The Massachusetts land records consist of all documents related to the ownership of real property in the Commonwealth of Massachusetts. Compared to many other states, the Massachusetts land records are online, which makes searching them easy.
I recommend that every property owner check their land records once a year, to keep an eye on filings that are not common and should be addressed right away.
Searching the Land Records
The Massachusetts land records are available online at masslandrecords.com. Each county keeps records in an individual registry of deeds.
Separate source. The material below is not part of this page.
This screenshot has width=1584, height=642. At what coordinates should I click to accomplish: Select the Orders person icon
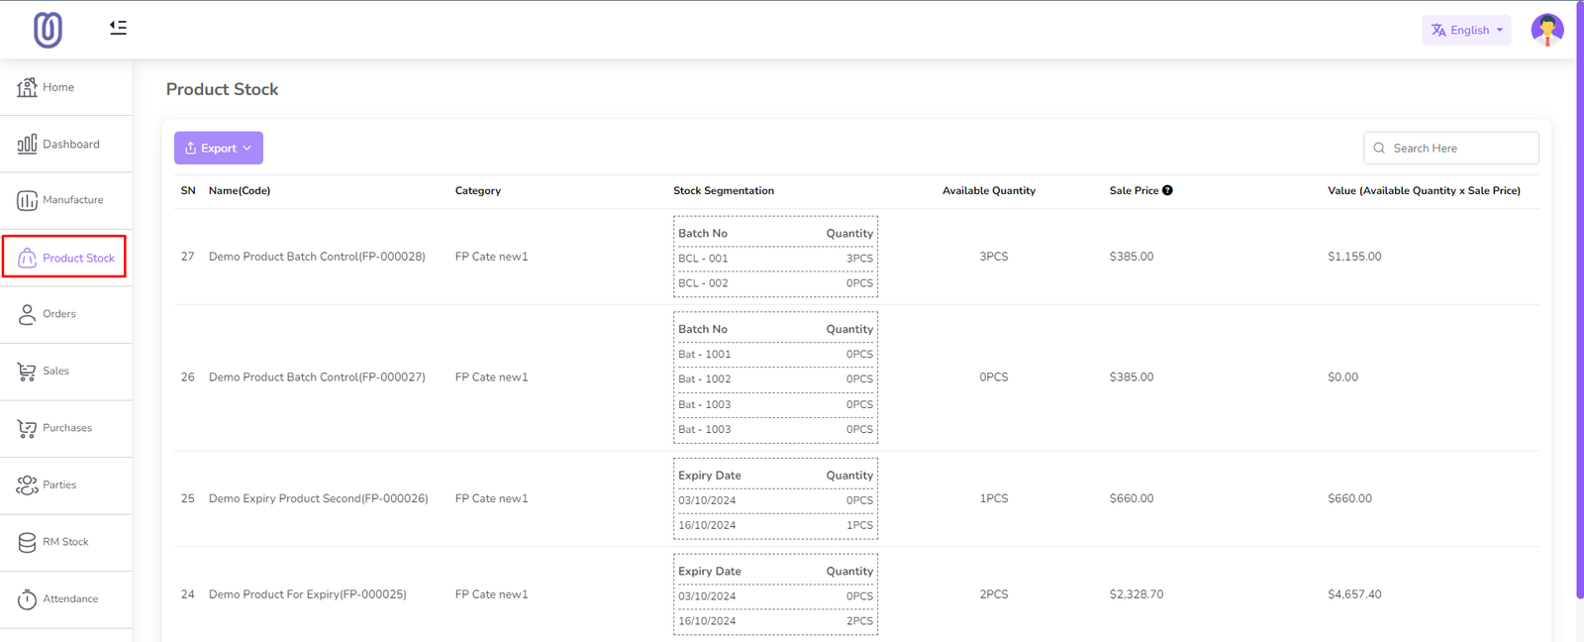tap(27, 315)
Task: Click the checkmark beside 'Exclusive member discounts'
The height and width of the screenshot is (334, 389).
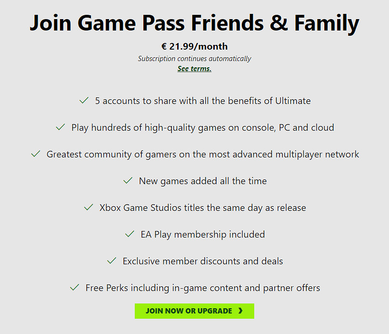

The process of filing a document in the land records is known as recording, which is done at each registry.
Massachusetts uses two types of land recording systems: (1) recorded and (2) registered land.
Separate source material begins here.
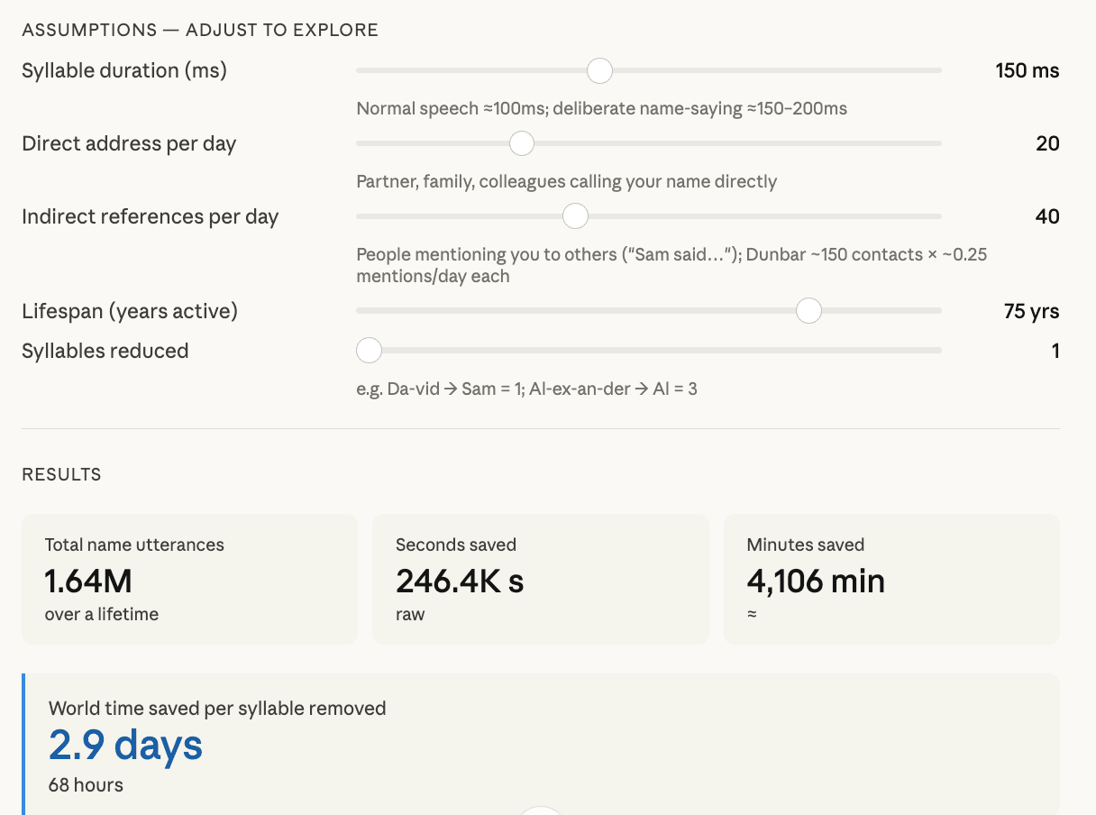
Task: Click the 2.9 days world time figure
Action: tap(126, 746)
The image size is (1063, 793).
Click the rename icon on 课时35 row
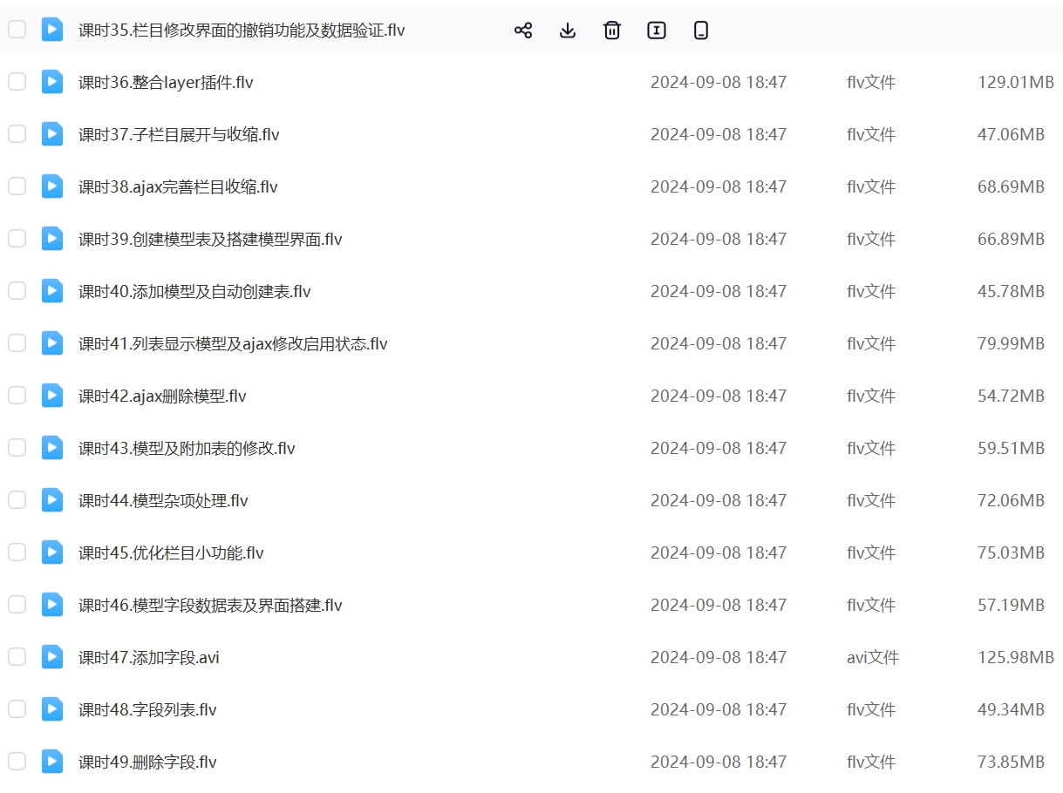657,31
Recorded land is the most common system, with recorded documents generally organized by book and page numbers. This is a relic of the past when such records were kept in individual books. Even though records are now all digitally, the old book/page system is still used.
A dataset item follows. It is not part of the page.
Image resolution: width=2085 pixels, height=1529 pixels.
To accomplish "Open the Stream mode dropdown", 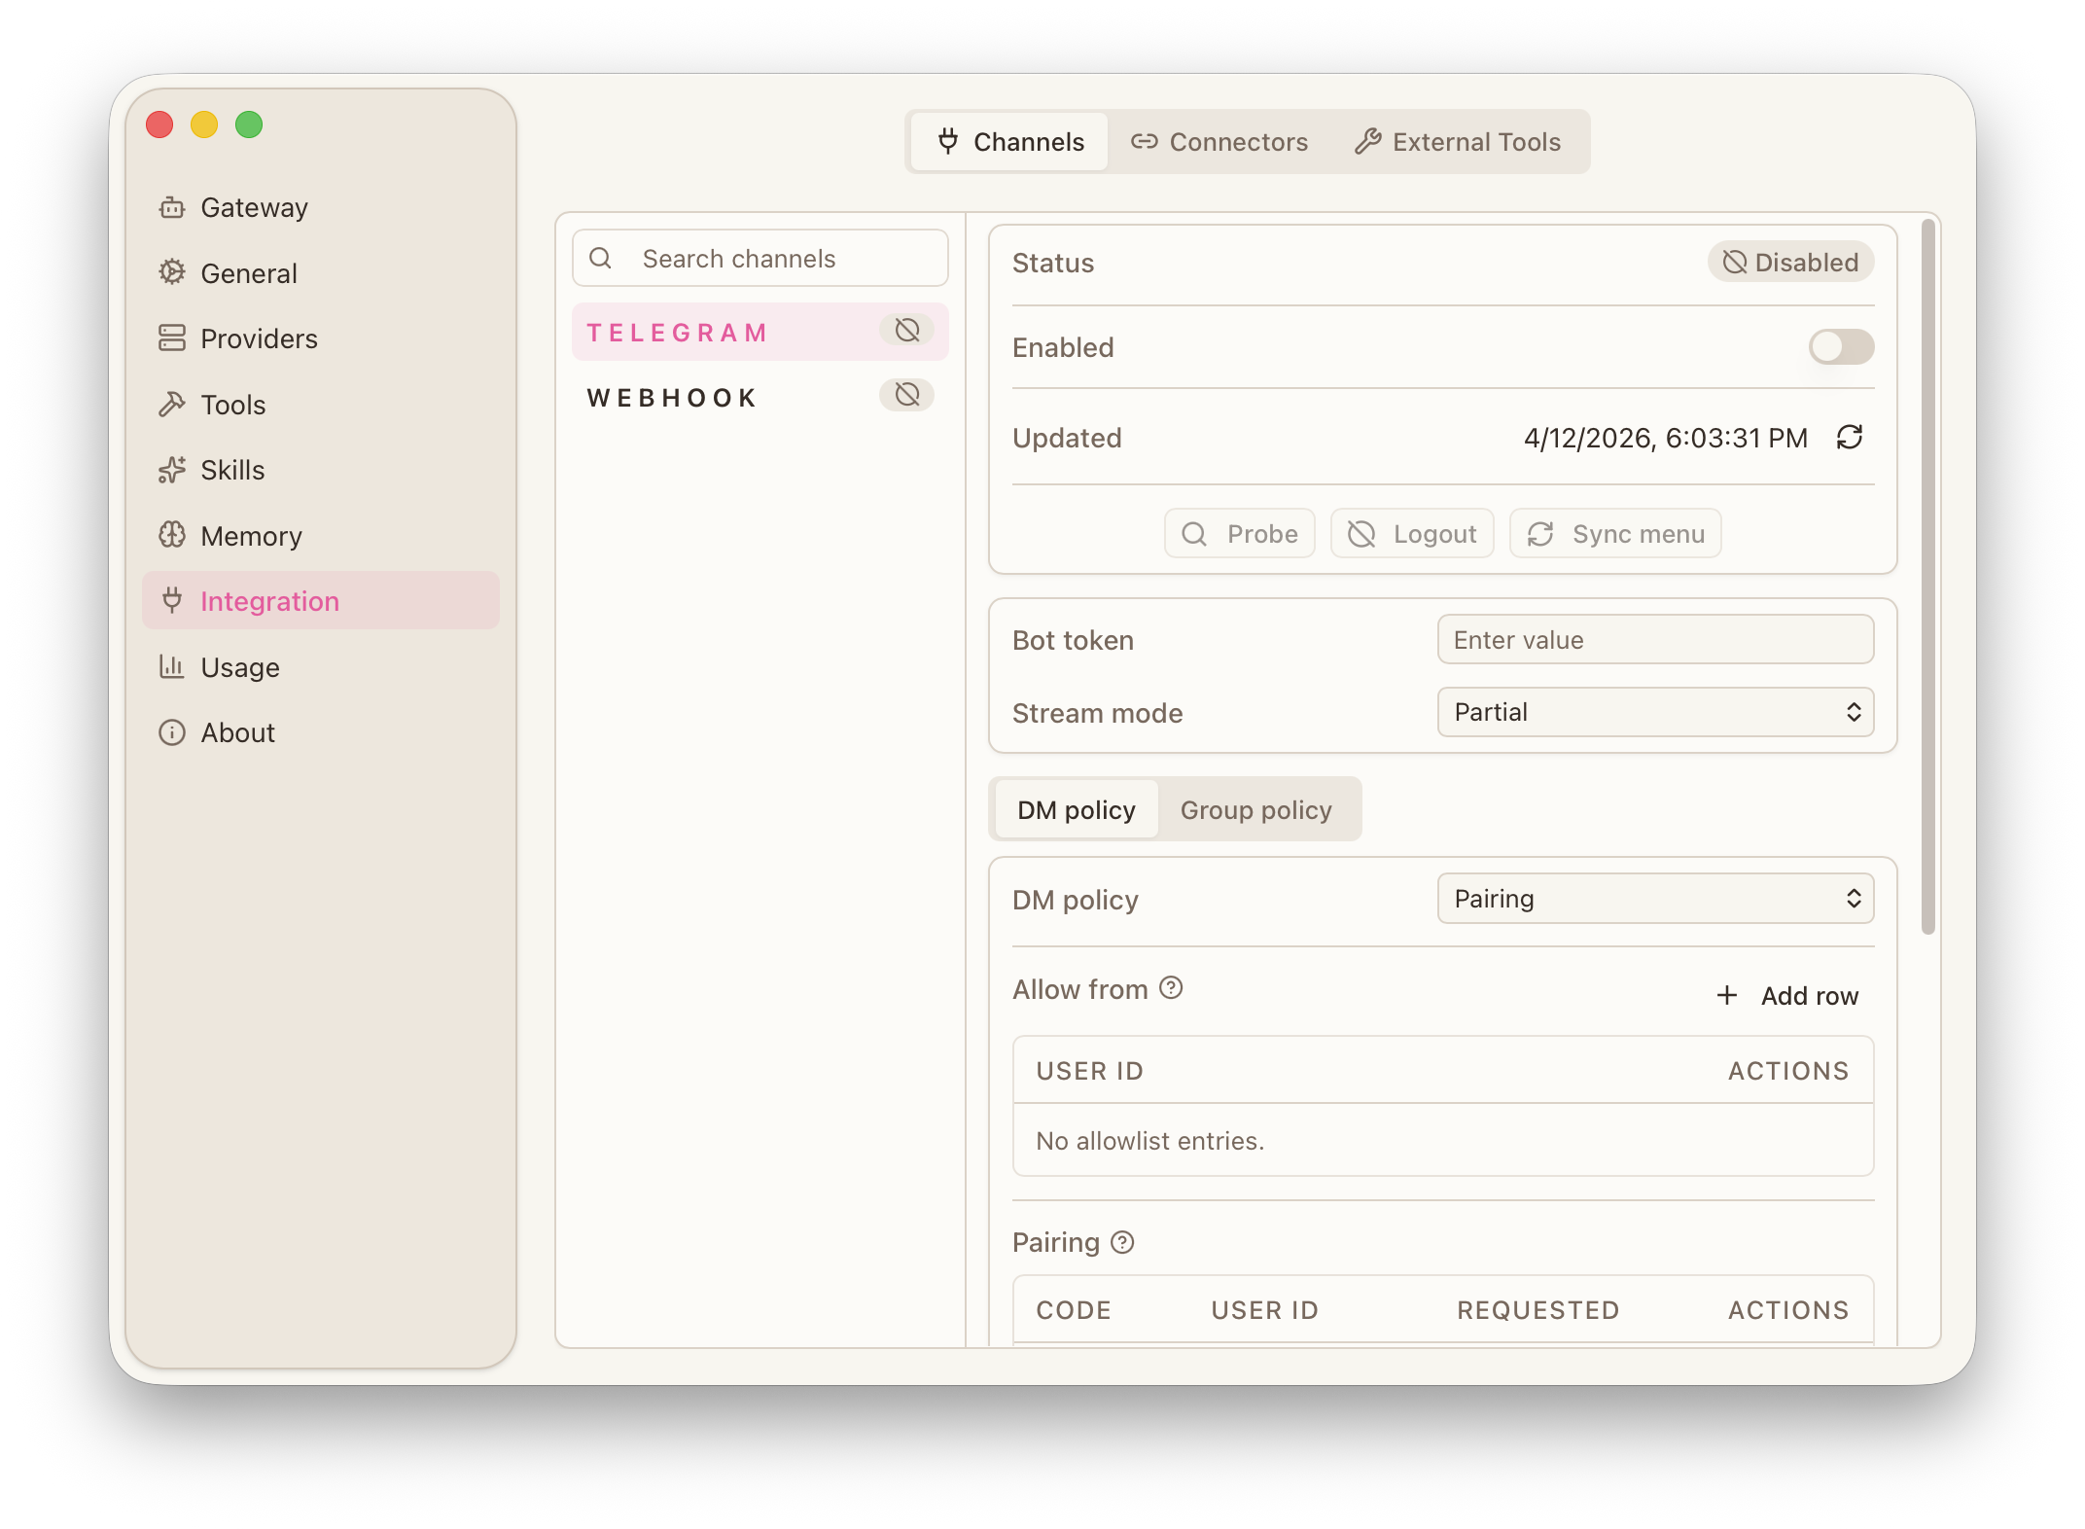I will (x=1655, y=712).
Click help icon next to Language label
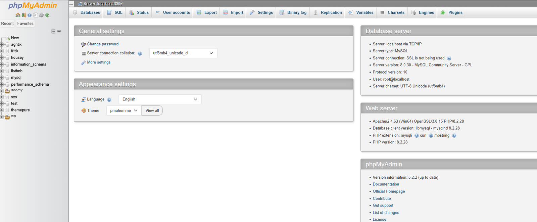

Registered land is a recording system that Land Court oversees. Documents are organized by certificates of title, which group similar property documents together. Compared to recorded land, the requirements for recording documents in registered land are much stricter.
Common Documents in the Land Records
The common documents found in the Massachusetts land records are those associated with the sale of a property. Deeds, mortgages, mortgage assignments, and mortgage discharges are regularly found in the land records.
Other normal documents in the land records are zoning decisions, for an approved variance or special permit, and declarations of homestead, which provide certain protections for owner-occupied property.
Absent anything that looks unusual, property owners should not be concerned about seeing any of these documents in the land records.
Problematic Documents in the Land Records
The recording of certain documents in the land records can be a sign of a legal matter that needs to be addressed right away.
If a homeowner owes money to someone else, a lien may be recorded against their property. This is a debt that will have to be satisfied before the property is sold. Property owners should be particularly mindful of property tax liens, which come with strict penalties if not timely resolved.
Any documents concerning a Servicemembers Civil Relief Act case is generally a sign that a foreclosure sale is forthcoming. If a homeowner sees such a document, they should speak to their lender immediately to see what can be done to avoid foreclosure.
Some court cases, such as partition, require notice to be filed in the land records. If a homeowner sees any such legal notices, they should speak to a lawyer immediately to figure out what is going on.